Sen. Jeff Bingaman, D-N.M. and chairman of the Senate Energy and Natural Resources Committee, said: “Our ability to shift more dramatically to homegrown, renewable energies depends in part on development of the next generation of energy storage technologies. I am glad that Sandia National Laboratories has been selected to participate in this extremely important research project.”

Sandia materials scientist Kevin Zavadil will serve as principal investigator for one approach that will focus on advanced metal-anode based batteries, such as metal-air concepts. A rechargeable metal-air battery stores and releases energy through the reversible electrochemical transformation of oxygen, supplied by air, and a reactive metal to and from a solid or dissolved oxide product. Metal-air batteries utilize oxygenas one of the electrochemically active materials in the battery, replacing solid or liquid electrodes found in more conventional batteries.
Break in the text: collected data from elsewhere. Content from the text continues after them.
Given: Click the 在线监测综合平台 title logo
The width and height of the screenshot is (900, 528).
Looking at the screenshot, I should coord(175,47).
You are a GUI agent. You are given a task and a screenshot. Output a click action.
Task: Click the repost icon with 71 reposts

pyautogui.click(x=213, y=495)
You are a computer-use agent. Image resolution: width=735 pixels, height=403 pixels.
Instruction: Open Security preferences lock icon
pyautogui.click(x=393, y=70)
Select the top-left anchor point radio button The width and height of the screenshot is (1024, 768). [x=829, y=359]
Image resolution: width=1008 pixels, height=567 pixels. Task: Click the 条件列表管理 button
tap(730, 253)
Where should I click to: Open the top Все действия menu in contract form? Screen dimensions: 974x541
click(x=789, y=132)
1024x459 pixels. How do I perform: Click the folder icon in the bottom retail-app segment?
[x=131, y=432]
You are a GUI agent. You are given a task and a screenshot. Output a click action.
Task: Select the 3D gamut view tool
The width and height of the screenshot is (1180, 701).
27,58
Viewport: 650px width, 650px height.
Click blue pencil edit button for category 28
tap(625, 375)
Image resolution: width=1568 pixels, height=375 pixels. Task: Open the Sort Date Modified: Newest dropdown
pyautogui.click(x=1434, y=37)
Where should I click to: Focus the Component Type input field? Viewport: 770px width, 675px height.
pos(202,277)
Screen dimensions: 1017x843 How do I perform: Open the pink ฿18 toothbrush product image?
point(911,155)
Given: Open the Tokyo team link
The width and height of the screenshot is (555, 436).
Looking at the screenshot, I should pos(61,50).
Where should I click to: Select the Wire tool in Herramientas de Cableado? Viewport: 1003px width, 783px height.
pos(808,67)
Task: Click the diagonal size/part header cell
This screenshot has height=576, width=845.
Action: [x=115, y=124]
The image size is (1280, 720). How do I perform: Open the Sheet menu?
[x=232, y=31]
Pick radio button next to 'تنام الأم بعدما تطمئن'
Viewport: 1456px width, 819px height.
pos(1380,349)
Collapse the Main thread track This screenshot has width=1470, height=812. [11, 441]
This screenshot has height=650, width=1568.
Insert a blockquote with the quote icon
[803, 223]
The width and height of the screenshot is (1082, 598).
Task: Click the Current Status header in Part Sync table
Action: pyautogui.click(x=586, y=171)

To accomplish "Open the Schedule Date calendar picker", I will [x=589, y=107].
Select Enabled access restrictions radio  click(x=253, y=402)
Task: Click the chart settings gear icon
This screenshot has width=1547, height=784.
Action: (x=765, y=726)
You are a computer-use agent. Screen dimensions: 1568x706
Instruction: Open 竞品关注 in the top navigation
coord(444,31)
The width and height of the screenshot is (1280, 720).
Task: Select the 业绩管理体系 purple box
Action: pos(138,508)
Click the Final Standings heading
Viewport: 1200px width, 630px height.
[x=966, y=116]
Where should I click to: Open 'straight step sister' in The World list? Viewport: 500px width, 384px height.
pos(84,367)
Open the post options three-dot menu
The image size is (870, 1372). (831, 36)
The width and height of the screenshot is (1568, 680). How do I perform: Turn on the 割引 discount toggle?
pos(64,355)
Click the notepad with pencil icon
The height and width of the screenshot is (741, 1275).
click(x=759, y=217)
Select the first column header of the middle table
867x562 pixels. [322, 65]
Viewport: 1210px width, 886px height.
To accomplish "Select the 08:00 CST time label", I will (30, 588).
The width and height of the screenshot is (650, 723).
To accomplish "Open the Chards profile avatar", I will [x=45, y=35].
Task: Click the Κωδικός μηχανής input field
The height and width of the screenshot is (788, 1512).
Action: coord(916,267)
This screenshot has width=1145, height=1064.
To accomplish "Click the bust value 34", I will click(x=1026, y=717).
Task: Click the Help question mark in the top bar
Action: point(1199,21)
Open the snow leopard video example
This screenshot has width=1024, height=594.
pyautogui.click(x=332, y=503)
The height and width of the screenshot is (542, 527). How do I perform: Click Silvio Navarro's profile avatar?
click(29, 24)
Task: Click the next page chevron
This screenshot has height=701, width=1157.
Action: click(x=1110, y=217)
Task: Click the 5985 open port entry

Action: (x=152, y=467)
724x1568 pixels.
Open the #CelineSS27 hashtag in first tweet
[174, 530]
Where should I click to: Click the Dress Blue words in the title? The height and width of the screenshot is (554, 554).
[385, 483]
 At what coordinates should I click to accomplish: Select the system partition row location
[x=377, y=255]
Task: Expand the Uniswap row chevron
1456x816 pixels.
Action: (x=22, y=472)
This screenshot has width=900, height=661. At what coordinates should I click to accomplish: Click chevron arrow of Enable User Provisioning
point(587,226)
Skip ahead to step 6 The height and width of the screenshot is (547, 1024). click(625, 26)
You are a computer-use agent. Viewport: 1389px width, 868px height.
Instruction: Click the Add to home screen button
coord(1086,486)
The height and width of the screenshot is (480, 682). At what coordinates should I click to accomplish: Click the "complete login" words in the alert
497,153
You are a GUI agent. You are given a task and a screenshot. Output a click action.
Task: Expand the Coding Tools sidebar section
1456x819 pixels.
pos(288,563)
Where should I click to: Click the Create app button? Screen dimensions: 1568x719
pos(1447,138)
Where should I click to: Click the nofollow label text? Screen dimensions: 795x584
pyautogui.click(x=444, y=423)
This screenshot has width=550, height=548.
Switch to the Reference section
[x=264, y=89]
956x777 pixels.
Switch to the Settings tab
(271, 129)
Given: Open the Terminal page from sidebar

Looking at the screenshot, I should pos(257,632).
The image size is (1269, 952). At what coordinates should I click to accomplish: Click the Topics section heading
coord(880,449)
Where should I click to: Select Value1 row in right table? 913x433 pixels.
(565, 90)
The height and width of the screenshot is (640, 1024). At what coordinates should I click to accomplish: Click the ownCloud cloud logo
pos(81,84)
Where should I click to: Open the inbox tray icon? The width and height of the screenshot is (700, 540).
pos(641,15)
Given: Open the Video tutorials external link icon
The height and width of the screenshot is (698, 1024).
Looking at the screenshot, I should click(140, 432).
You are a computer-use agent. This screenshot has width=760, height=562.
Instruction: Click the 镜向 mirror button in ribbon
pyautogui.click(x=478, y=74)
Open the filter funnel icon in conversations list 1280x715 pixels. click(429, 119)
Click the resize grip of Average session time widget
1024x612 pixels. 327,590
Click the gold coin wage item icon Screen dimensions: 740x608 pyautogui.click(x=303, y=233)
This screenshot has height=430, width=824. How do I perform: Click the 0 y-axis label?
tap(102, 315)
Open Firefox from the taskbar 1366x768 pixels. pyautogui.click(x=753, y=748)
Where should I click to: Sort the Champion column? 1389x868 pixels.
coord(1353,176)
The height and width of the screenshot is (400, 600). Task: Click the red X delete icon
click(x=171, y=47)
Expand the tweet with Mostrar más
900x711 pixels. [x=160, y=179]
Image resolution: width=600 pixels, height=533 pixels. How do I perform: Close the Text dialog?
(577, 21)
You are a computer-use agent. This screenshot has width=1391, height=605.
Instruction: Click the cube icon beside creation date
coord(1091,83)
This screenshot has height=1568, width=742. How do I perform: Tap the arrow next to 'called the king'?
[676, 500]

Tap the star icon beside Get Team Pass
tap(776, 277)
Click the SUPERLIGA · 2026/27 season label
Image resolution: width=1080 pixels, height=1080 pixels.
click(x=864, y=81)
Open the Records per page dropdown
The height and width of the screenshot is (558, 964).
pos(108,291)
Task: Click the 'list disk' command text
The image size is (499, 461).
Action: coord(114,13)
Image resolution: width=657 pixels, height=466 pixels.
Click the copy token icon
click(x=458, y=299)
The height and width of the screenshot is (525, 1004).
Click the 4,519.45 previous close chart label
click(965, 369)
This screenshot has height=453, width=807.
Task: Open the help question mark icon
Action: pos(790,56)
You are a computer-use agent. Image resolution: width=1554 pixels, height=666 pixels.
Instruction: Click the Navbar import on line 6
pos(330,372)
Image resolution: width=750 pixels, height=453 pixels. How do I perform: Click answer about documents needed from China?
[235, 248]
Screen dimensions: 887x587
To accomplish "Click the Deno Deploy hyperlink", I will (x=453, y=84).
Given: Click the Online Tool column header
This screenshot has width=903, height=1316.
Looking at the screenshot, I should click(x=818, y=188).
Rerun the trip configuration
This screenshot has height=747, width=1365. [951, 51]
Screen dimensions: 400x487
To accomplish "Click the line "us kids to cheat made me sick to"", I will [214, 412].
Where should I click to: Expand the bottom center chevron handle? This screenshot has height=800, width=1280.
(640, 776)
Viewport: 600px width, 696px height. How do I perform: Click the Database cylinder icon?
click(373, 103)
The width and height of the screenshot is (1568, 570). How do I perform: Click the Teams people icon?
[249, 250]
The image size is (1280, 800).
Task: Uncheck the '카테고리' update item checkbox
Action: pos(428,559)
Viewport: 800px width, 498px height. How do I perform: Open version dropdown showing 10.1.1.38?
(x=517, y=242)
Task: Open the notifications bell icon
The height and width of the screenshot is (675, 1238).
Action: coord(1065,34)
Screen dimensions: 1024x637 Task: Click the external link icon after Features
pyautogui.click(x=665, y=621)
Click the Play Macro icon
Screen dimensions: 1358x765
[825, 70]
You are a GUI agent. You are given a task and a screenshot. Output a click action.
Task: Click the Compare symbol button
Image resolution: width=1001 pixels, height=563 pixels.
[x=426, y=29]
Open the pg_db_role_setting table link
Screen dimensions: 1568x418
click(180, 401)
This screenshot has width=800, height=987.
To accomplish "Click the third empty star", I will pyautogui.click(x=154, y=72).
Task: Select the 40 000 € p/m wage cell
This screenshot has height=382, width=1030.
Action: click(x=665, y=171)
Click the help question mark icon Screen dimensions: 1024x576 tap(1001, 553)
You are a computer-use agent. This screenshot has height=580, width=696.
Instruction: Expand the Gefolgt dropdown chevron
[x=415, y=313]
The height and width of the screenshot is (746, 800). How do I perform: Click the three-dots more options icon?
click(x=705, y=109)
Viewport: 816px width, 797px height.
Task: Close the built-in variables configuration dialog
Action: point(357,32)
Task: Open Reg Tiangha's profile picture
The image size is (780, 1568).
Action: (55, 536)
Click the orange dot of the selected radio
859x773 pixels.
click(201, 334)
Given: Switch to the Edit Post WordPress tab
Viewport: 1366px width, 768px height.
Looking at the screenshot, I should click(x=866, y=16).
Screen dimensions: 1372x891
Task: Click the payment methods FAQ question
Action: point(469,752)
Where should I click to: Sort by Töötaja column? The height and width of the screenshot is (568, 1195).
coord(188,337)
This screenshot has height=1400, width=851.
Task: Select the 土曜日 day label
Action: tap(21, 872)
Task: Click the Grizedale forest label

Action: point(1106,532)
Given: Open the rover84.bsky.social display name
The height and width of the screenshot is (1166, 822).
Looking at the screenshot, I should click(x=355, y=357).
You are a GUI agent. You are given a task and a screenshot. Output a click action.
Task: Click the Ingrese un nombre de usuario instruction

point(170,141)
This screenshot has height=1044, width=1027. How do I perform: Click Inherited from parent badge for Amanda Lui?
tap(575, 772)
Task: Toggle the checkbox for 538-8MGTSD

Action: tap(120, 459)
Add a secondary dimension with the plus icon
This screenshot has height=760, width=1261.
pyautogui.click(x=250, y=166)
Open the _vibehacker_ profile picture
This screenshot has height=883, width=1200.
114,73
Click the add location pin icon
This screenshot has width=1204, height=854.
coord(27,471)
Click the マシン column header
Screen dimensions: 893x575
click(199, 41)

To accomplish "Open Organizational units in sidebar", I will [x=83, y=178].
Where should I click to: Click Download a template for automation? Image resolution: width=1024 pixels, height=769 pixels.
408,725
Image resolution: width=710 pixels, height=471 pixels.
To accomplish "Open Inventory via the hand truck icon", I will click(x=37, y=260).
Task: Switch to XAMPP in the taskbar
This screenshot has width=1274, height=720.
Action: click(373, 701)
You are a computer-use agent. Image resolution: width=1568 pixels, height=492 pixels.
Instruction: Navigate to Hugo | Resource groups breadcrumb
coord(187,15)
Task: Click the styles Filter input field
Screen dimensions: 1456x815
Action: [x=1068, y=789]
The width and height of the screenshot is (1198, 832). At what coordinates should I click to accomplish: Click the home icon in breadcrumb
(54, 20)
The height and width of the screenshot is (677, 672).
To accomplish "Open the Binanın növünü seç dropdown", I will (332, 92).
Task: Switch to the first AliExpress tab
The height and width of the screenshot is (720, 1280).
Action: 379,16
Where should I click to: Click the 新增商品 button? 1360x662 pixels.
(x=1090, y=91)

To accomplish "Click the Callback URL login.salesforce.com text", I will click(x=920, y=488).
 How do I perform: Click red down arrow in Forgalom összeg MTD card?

“The promise of a five-fold increase in energy density for rechargeable metal-air batteries has long been recognized but never realized because of a lack of understanding of the reaction pathways involved,” Zavadil said.

Zavadil said Sandia will apply advanced diagnostics and its expertise in materials science to help the JCESR team determine how to manipulate reactions to achieve breakthrough energy storage densities.

Travis Anderson, an inorganic chemist at Sandia, will contribute to a second storage approach seeking major performance improvements in non-aqueous redox flow batteries.

Flow batteries convert chemical energy into electricity by pumping a solution of free-floating charged metal ions from an external tank through an electrochemical cell. They can be rapidly charged and discharged for many cycles, making them valuable for grid storage applications. Sandia will explore a new family of liquid salt electrolytes, known as RAILs or redox active ionic liquids, that could lead to cost-effective flow batteries that store five times more energy than today’s flow batteries.

Sandia researcher Christopher Apblett will be investigating new architectures and flow batteries and building prototypes of those designs.

“As new electrode chemistries are developed with improved energy and power density, we will take those materials and incorporate them into new battery architectures that maximize the advantage that the new materials provide,” Apblett said.


The Joint Center for Energy Storage Research (JCESR) is a major public-private partnership that integrates U.S. Department of Energy national laboratories (Argonne National Laboratory, Lawrence Berkeley National Laboratory, Pacific Northwest National Laboratory, Sandia National Laboratories, and the SLAC National Accelerator Laboratory), major research universities (Northwestern University; University of Chicago; University of Illinois-Chicago; University of Illinois-Urbana Champaign and the University of Michigan) and leading industrial companies (Applied Materials Inc., Clean Energy Trust, Dow Chemical Co. and Johnson Controls Inc.) to help advance cutting-edge energy storage and battery technologies that can be used to improve the reliability and the efficiency of the electrical grid, to better integrate clean, renewable energy technologies as part of the electrical system, and for use in electric and hybrid vehicles that will reduce the nation’s dependence on foreign oil.

JCESR is the latest of DOE’s four Energy Innovation Hubs. Each hub addresses a specific national energy challenge. DOE will provide JCESR with $24 million a year for five years, depending on congressional appropriations. To see more about Sandia’s energy storage work, explore Sandia’s energy storage website. See DOE’s news release here.

JCESR will be centered on the campus of the DOE’s Argonne National Laboratory, outside Chicago.

Sandia National Laboratories is a multi-program laboratory operated by Sandia Corporation, a wholly owned subsidiary of Lockheed Martin company, for the U.S. Department of Energy’s National Nuclear Security Administration. With main facilities in Albuquerque, N.M., and Livermore, Calif., Sandia has major R&D responsibilities in national security, energy and environmental technologies and economic competitiveness.